Selon le communiqué signé par la ministre en charge du Travail et de la Fonction publique, toutes les catégories (A, B2, B1 et C) sont concernées par le concours ainsi que plusieurs cadres de la Fonction publique d’Etat : Administration générale, arts et culture, agriculture et génie rural, industrie et mines, constructions civiles, Eaux et forets, élevage, informatique, information et audiovisuel, finances, jeunesse et sport, Affaires étrangères, statistique et santé.
Les postulants sont âgés de 18 ans au moins pour la catégorie C et 40 ans au plus pour la catégorie A. Un sujet relatif au domaine de formation des candidats d’une durée de 3 heures avec coefficient 2 et la culture générale d’une durée de 3 heures avec coefficient 1 sont les épreuves du concours. Il faut noter que 103 emplois sont réservés au recrutement par voie de l’Ecole nationale d’administration (ENA).
L’accès des salles d’examens est subordonné à la présentation de la carte d’identité nationale ou du permis de conduire, d’un passeport, de la carte NINA en cours de validité. Les candidats sont classés par ordre de mérite, au prorata des emplois à pourvoir mis en concours.
Les fonctionnaires de l’Etat ou des collectivités ne sont pas autorisés à se représenter aux concours directs d’entrée dans la Fonction publique de l’Etat. Toute tentative de fraude ou de falsification d’âge, de diplôme entrainerait des poursuites judiciaires, a-t-on précisé.

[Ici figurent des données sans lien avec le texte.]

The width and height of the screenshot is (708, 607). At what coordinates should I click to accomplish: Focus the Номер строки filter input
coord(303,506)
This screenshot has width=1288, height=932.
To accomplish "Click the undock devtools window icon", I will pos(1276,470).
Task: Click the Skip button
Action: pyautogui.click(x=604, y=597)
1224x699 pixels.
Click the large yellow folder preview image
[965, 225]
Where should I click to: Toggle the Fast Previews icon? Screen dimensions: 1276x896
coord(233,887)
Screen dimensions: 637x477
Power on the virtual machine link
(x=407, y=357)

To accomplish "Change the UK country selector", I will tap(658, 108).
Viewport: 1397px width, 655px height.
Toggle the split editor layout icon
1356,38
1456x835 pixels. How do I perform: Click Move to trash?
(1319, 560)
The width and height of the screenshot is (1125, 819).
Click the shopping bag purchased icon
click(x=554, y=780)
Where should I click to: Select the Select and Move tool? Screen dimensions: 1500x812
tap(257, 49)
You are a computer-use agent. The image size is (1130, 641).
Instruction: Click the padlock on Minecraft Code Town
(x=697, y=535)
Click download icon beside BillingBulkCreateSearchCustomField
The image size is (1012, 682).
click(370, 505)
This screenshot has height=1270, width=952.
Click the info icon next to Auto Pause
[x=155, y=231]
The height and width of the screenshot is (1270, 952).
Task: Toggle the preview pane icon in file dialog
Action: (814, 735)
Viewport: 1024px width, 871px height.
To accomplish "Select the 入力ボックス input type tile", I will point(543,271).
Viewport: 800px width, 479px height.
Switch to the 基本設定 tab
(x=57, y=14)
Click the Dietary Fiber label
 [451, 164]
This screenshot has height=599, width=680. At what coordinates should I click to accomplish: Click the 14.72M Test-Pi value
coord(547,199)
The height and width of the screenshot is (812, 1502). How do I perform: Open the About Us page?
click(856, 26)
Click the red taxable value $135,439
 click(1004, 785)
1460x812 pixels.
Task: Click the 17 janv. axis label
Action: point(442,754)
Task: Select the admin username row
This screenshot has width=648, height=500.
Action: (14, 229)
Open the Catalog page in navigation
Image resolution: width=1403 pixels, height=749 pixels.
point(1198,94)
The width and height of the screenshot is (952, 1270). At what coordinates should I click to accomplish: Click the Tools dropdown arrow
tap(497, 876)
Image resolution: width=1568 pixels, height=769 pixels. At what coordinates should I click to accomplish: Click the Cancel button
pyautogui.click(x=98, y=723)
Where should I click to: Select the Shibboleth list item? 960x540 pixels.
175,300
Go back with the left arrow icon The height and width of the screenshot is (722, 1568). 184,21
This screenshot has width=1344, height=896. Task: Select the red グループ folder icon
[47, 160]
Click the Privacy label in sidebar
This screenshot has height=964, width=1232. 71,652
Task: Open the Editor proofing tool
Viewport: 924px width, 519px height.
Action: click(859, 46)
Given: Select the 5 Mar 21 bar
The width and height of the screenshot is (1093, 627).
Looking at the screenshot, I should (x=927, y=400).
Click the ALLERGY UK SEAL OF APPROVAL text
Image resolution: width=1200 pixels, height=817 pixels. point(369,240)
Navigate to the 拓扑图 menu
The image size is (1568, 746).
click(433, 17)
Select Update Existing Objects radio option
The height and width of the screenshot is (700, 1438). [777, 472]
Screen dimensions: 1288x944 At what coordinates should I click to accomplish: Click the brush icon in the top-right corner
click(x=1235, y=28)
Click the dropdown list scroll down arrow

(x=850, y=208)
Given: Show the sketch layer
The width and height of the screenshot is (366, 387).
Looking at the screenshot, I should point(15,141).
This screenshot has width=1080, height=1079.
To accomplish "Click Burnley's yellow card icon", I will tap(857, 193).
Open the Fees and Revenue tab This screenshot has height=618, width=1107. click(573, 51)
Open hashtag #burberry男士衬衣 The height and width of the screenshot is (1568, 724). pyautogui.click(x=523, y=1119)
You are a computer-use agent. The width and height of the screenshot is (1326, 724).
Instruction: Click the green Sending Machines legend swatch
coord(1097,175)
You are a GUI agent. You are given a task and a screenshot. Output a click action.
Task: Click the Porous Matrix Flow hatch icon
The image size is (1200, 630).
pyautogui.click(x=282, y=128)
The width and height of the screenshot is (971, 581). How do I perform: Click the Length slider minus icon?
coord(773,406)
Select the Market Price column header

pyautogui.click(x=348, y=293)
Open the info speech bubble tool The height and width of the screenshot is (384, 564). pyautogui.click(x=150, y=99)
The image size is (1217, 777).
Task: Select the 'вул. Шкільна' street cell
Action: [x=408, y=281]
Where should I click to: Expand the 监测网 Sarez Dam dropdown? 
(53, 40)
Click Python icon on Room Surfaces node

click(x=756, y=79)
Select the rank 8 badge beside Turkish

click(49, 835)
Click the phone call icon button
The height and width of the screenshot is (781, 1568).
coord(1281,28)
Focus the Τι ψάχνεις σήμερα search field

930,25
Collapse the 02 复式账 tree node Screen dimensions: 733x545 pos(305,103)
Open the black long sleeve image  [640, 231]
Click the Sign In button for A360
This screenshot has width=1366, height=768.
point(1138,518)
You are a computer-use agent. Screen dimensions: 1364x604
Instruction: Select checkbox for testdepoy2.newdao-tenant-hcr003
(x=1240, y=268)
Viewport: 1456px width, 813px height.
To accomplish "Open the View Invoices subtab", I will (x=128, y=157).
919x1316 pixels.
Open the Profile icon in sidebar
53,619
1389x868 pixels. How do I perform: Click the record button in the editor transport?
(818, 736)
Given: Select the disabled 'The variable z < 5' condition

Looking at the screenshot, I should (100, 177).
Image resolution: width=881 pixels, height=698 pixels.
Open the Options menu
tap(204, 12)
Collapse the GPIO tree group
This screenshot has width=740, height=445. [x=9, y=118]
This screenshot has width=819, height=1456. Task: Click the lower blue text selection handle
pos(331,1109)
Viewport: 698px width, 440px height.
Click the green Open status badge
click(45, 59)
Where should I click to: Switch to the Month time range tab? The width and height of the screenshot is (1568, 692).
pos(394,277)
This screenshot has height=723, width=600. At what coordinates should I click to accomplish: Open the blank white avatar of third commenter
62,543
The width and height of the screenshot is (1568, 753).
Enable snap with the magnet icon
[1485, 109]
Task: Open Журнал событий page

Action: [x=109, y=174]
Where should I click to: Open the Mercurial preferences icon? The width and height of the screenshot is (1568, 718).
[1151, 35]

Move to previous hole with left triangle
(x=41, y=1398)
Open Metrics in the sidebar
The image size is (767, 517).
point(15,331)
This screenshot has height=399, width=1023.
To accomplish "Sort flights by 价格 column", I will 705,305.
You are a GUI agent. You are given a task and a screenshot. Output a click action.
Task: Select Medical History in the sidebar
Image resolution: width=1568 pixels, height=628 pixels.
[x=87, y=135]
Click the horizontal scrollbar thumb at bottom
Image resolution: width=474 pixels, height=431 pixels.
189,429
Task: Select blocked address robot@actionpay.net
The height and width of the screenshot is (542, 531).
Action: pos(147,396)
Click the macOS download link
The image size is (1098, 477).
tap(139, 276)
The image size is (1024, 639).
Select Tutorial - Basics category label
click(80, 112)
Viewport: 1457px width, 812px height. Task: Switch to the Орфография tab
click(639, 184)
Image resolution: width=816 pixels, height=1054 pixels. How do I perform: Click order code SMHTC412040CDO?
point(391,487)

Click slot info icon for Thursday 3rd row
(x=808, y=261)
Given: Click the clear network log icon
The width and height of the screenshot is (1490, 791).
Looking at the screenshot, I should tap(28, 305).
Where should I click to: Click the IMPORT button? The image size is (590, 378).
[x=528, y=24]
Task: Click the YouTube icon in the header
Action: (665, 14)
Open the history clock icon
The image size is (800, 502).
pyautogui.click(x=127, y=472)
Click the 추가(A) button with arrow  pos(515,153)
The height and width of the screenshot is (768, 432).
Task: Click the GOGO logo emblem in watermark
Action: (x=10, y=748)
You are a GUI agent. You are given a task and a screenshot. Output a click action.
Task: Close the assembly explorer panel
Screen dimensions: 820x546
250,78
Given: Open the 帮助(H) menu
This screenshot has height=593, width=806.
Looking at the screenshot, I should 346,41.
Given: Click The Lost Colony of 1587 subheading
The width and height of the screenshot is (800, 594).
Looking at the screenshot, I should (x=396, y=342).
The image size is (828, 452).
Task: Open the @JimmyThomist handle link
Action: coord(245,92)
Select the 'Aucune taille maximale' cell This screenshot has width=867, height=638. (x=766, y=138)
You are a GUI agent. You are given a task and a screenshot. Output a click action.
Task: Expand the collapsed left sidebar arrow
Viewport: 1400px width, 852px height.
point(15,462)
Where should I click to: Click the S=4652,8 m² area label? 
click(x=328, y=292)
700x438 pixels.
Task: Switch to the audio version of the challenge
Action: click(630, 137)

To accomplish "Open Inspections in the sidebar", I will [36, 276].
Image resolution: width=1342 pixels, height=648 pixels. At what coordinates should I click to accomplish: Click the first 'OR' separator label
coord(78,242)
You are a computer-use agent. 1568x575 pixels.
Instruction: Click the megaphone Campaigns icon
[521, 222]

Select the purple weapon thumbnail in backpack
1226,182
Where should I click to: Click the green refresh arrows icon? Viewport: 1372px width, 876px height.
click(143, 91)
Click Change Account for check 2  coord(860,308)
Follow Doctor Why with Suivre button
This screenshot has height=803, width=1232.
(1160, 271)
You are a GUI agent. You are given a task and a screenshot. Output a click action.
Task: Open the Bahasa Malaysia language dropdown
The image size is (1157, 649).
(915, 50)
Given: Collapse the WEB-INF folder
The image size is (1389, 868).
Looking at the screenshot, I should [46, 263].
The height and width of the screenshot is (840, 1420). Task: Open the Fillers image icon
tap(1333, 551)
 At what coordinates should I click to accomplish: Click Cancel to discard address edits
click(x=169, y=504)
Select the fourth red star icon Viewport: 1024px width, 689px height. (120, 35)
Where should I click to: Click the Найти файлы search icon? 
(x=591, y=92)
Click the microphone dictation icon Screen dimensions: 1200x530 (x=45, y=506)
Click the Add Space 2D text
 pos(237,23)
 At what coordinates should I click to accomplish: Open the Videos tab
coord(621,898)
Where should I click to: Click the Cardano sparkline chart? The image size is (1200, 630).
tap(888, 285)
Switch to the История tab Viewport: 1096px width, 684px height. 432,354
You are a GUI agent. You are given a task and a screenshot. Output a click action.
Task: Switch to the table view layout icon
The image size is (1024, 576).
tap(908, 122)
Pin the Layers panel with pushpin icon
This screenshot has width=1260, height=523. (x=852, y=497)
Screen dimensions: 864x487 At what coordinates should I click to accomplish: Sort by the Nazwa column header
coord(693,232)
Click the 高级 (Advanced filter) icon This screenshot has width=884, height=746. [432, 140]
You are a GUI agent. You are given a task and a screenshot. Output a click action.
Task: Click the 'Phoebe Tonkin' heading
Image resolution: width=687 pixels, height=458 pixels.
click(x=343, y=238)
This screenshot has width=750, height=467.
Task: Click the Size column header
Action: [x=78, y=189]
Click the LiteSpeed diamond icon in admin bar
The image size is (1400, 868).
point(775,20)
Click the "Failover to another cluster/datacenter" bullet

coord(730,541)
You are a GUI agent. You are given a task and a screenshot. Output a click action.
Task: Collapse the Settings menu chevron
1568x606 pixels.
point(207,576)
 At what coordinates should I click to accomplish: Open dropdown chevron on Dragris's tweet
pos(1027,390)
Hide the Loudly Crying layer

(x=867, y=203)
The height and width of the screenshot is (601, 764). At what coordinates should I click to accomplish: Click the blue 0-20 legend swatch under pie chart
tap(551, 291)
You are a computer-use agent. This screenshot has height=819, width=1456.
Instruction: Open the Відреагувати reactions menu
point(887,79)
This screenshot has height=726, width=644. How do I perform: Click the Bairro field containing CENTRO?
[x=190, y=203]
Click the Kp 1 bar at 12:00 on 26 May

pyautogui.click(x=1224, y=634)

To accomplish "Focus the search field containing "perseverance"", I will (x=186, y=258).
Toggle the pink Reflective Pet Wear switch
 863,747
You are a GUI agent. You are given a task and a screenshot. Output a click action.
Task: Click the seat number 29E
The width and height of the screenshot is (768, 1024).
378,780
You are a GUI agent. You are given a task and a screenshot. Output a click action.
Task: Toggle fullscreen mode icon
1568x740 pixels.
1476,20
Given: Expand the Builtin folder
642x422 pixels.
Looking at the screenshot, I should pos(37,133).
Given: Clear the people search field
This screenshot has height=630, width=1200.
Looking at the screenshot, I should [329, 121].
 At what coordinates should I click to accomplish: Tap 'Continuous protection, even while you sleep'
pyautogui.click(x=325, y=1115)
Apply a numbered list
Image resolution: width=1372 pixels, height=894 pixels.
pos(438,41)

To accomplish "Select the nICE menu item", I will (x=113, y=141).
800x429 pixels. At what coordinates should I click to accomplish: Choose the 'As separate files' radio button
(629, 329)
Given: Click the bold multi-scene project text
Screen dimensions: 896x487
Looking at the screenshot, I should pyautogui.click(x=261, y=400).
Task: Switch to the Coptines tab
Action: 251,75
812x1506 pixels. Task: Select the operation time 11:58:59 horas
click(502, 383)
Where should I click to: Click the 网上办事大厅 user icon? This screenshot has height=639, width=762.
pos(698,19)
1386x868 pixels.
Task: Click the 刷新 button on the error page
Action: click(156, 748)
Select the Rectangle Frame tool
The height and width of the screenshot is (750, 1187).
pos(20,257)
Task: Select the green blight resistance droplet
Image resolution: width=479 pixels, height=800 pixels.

Accompagnée du directeur du Centre national des concours de la Fonction publique, Dr Ousmane Magassy et de son staff technique, la ministre du Travail et de la Fonction publique, chargée des Relations avec les Institutions, Mme Diarra Raky Talla, s’est rendue le samedi 1er décembre au lycée Ba Aminata Diallo. A 8 heures, elle a donné le coup d’envoi des épreuves dans la salle N°1 de ce Centre en déchirant la première enveloppe contenant les sujets d’examens. Le premier sujet du jour était une épreuve technique ainsi intitulé: «Le budget d’Etat obéit à un certain nombre de principes, dont le principe de l’universalité. Définir ce principe. Y-a-t-il des exceptions à ce principe? Si oui, lesquelles? Décrire les différents types de contrôle exercés sur l’exécution du budget d’Etat. Citer les natures de dépenses qui sont acquittées au moyen de crédits évaluatifs. Suivant la procédure d’approbation du budget d’Etat au Mali, quelle est la date limite du dépôt de la Loi de finances de l’année à l’Assemblée nationale? Quels sont les moyens de financement du déficit budgétaire en général ?», tel était le sujet du jour.
Mme Diarra Raky Talla a, ensuite, sillonné quelques salles d’examens pour prodiguer des conseils aux candidats. Vendredi dernier, elle avait animé une conférence de presse pour faire le point des préparatifs des concours directs. Elle avait assuré que tout serait fait dans la transparence. La ministre du Travail et de la Fonction publique avait aussi invité les candidats à avoir confiance en eux-mêmes, ajoutant que ce sont les meilleurs qui seront retenus. Révélant que plus de 60% des candidats sont des femmes, Mme Diarra Raky Talla les a exhortées à bien travailler, car «aucune faveur ne sera accordée».